▸ Pixel coordinate grounding data
# # # #
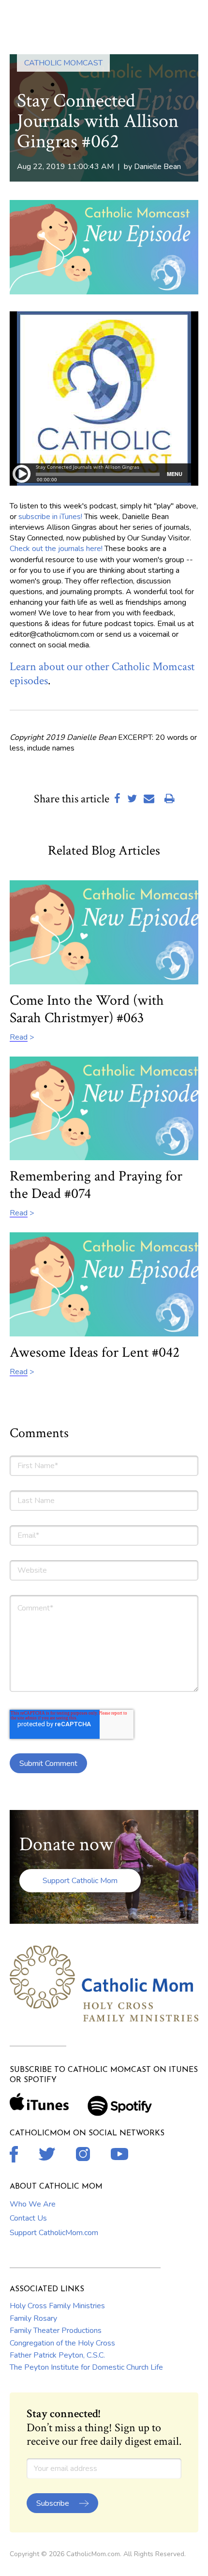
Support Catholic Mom (80, 1880)
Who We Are (33, 2204)
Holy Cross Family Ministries (57, 2305)
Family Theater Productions (56, 2330)
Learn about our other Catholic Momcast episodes (102, 673)
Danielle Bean (157, 166)
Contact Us (28, 2218)
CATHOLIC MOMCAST (63, 63)
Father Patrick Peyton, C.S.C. (57, 2355)
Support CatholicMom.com (54, 2232)
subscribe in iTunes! (50, 516)
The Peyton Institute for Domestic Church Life (86, 2367)
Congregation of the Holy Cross (62, 2343)
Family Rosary (33, 2318)
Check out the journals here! (56, 548)
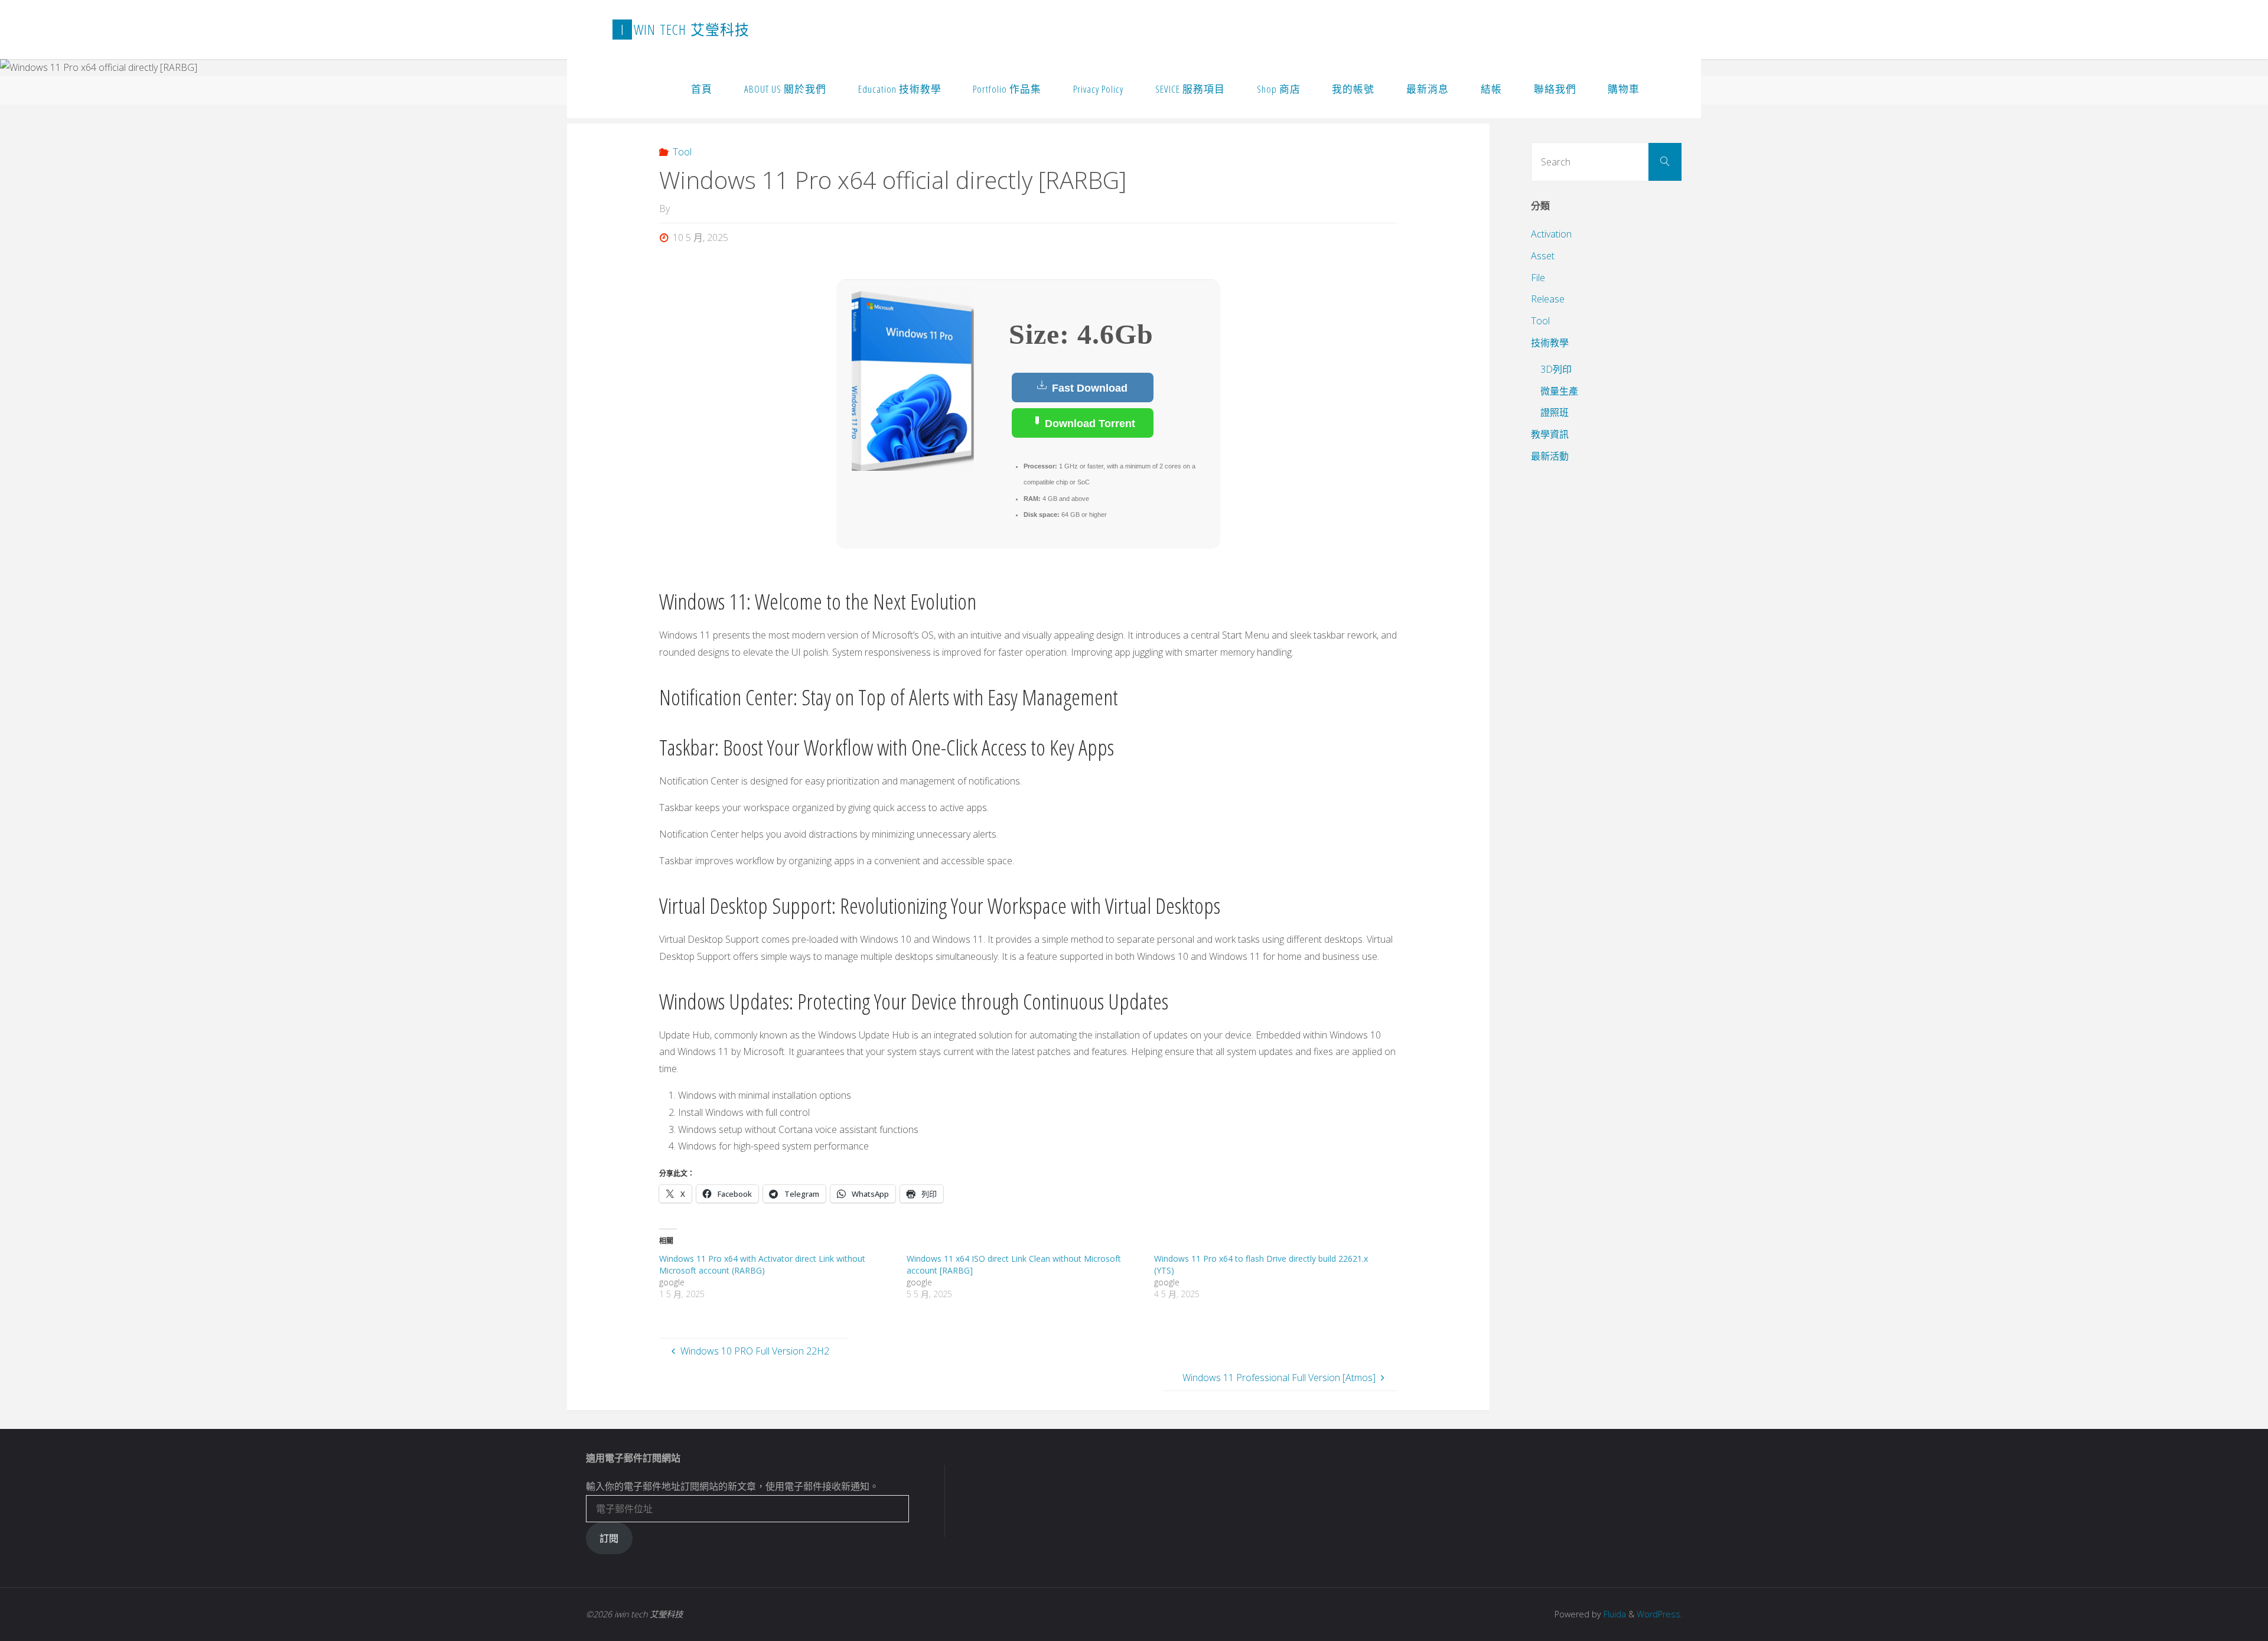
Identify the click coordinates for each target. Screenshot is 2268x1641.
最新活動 (1550, 456)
# # # #
▸ Instructions to follow
Retype the entries above exactly. Stop after the line containing "subscribe in iTunes! (50, 516)", and omit the pictures.

▸ Solution to the problem
Support Catholic Mom (80, 1880)
Who We Are (33, 2204)
Holy Cross Family Ministries (57, 2305)
Family Theater Productions (56, 2330)
Learn about our other Catholic Momcast episodes (102, 673)
Danielle Bean (157, 166)
Contact Us (28, 2218)
CATHOLIC MOMCAST (63, 63)
Father Patrick Peyton, C.S.C. (57, 2355)
Support CatholicMom.com (54, 2232)
subscribe in iTunes! (50, 516)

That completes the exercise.